Paul, le fils du docteur Gachet, ‘ne reçoit pas’, ainsi qu'on pouvait le lire sur l'escalier menant à la maison. Aujourd'hui y sont inscrits les noms des peintres reçus par son père. Toute sa vie durant, Paul conservera, surveillera et dressera l'inventaire de la collection de son père, riche de plus de mille tableaux. C'est au compte-gouttes qu'il en autorisera l'accès aux amateurs d'art. Pendant la deuxième guerre mondiale, il cacha les toiles dans les grottes situées derrière la maison, les soustrayant ainsi à la curiosité des officiers allemands qui venaient sonner à sa porte. Entre 1949 et 1961, il fit don au Louvre des oeuvres les plus remarquables: les toiles de Van Gogh, Cézanne, Renoir, Pissarro, Monet et Sisley qui constituent désormais la collection d'Orsay.
Aujourd'hui, Gachet reçoit. Mais Van Gogh, du moins son coeur et son âme, ne recevait pas à Auvers. Seuls ses sens ‘recevaient’ encore, et ce qu'ils recevaient était transposé en couleurs et en lumière. Mais cela ne lui apporta plus la délivrance.
Le vingt mai 1890 un homme sort de la gare d'Auvers. Paris est alors à une heure de train (à une heure et demie aujourd'hui). Le dimanche, les Parisiens viennent à Auvers pour pique-niquer et canoter sur l'Oise. Les artistes ont déjà découvert le village. L'homme a encore soixante-dix jours à vivre. Plus de soixante-dix toiles à peindre. Mais il ne le sait pas encore. Le docteur Gachet lui recommande, en guise de médicament contre la mélancolie, de peindre sans trêve. Il trouve une chambre juste en face de la mairie, à l'Auberge Ravoux, pension complète pour trois francs cinquante centimes, ce qui emplit de fierté ce Hollandais économe de ses sous. Il peint la mairie le 14 juillet: les petits drapeaux attendent l'ouverture de la fête; à Paris, la Bastille est prise une fois de plus sous les clameurs de la foule, mais la place d'Auvers est vide. C'est la solitude qui a été peinte ici. A la mort de son pensionnaire, l'aubergiste ne gardera que deux tableaux: celui de la mairie et le portrait de sa fille Adeline. Il existe une photo, prise en 1952, où l'on voit Adeline regarder avec concentration la reproduction d'un portrait dans un livre: elle contemple l'éternelle jeune fille qu'elle est. Elle est présente aussi, à la porte de l'auberge, sur la photo qui a été prise durant cet été 1890 (voir p. 44).

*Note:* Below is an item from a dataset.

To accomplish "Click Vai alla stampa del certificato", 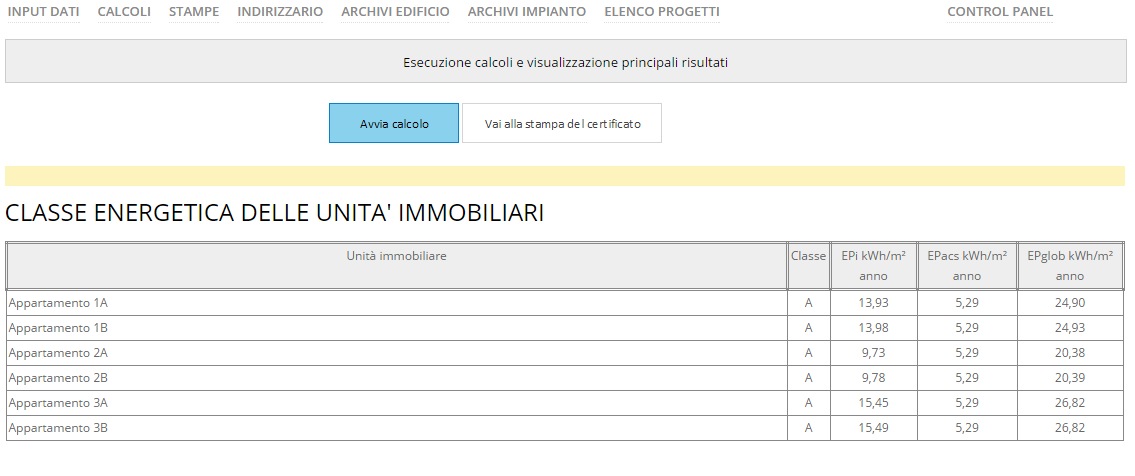I will tap(562, 123).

Il y a l'église qui ne ressemble en rien au bâtiment tordu et douloureux (un bâtiment peut-il ressentir une douleur?) que l'on peut contempler aujourd'hui à Orsay, sous un ciel bleu foncé et menaçant.
Il y a un château, aujourd'hui impeccablement restauré et qu'on visite au gré d'une promenade aseptisée, le walkman sur les oreilles. Van Gogh passe machinalement devant ce château chaque fois qu'il se rend sur le plateau où l'attendent les champs de blé.